Goshen woman arrested, charged with deaths of horses

| 11 Aug 2017 | 03:27

By Frances Ruth Harris
— Jeanne Ryan, 48, of 132 Gate Schoolhouse Road in Goshen was arrested and charged with Cruelty to Animals and Failure to properly dispose of dead animals after four horses were found dead in her barn at Argus Farm.
Hudson Valley SPCA Humane Law Enforcement made the announcement on Friday:

"Following an extensive investigation, and armed with a Search Warrant, Investigators from the Law Enforcement Division of the Hudson Valley SPCA, in cooperation with the Goshen Town Police and Catskill Veterinary Services, seized a badly neglected and emaciated Stallion left in a stall without food or water, left only to chew on the wood of the stall. (Cribbing) This horse was left standing in feces with split infected overgrown hooves.
"Authorities also discovered the carcasses of four deceased adult horses in contiguous stalls together with a dead foal in a nursing position. The horses presumably starved to death. The deceased horse carcasses were found to be in a state of severe decomposition.
"Anyone with additional information is urged to contact the HSPCA Law Enforcement Division at 855-448-2548."

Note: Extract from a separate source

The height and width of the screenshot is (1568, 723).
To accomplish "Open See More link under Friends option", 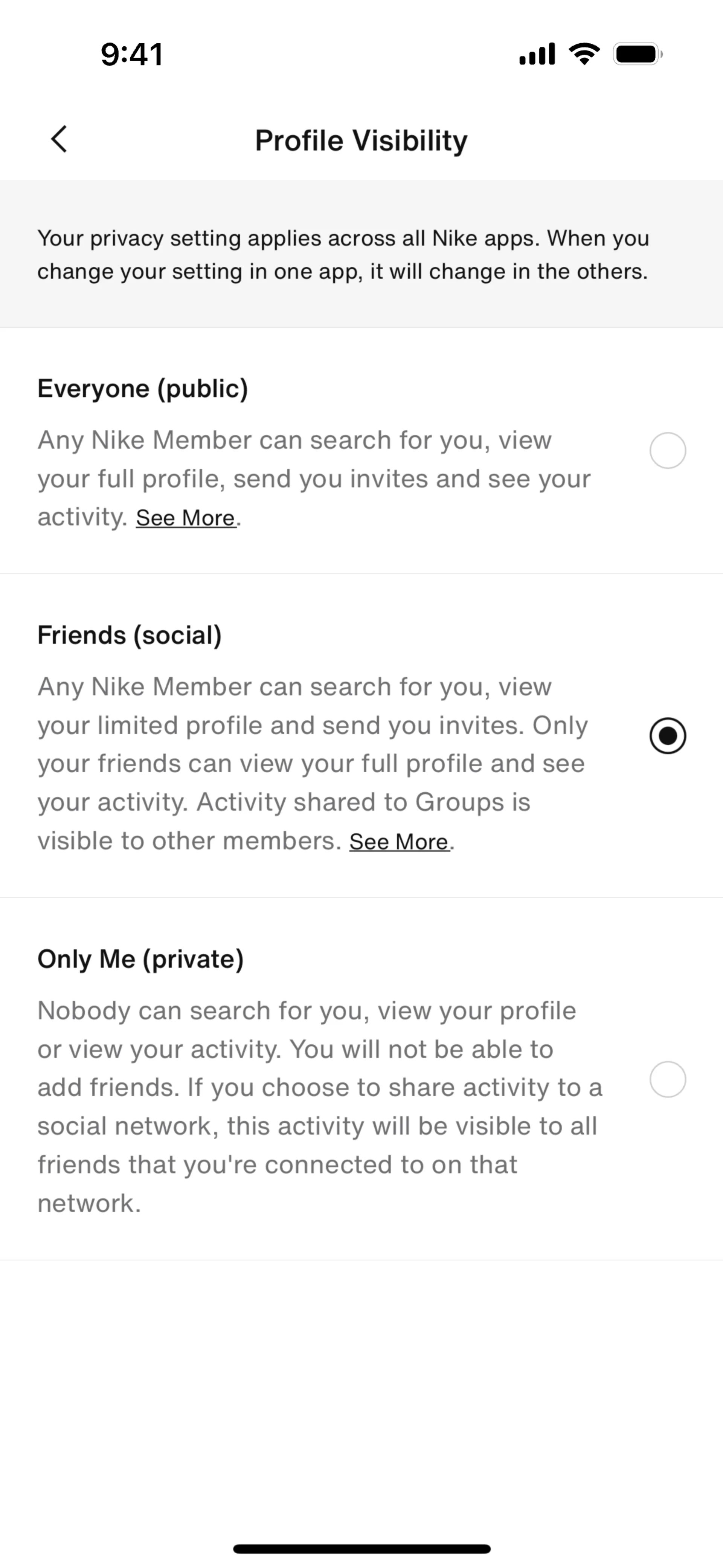I will (x=399, y=842).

Multiple calls were made to Ryan and her lawyer for comment but were unsuccessful.
A farrier from Pennsylvania, Katie Scally, wrote that on Aug. 2, she trimmed the hooves of a pony at the farm that were so overgrown, the animal needed sedation (see her letter, provided with this article).
Gene Hecht, Chief of Hudson Valley SPCA Humane Law Enforcement, sent The Chronicle photos taken at the scene. They are provided with this article, but readers are warned that they are extremely graphic and disturbing.
A grim discoveryThe four horses were found dead on Aug. 5. The story has since blown up on social media.
Kay Myruski of Brookfields Farm on Pulaski Highway in Goshen has worked for years to save horses from abuse. She told The Chronicle that she's never seen a community so outraged. She said she's absolutely disgusted.
"I never expected it from her," Myruski said of the farm's owner. "She is an intelligent woman."
"I can't believe someone can go from one end of the spectrum to the other," she continued. "What vet went to the farm? How come no one knows her? How come no one knew about the horses?"
She said not all of the horses received the same poor treatment.
"Why weren't all the horses starving?" she asked.
The owner's ex-boyfriend, Angel Garcia, told the Chronicle that he will do a deposition on what he knows. He said he had lived for years on the farm, where he was "pretty much the slave."
Garcia said the horses didn’t get fed on time. When he was away, he would ask his parents to check on the horses, and they would drive all the way in from Belleville, N.Y., to care for them.
“I want as far away from her as I can get now,” he said of the owner.
Myruski said that, to her, it's like child abuse.
"If we allow this to happen on a farm were hundreds pass by, then we have failed those animals," she said. "They should have been noticed and not cut from our radar. To me, it's like child abuse."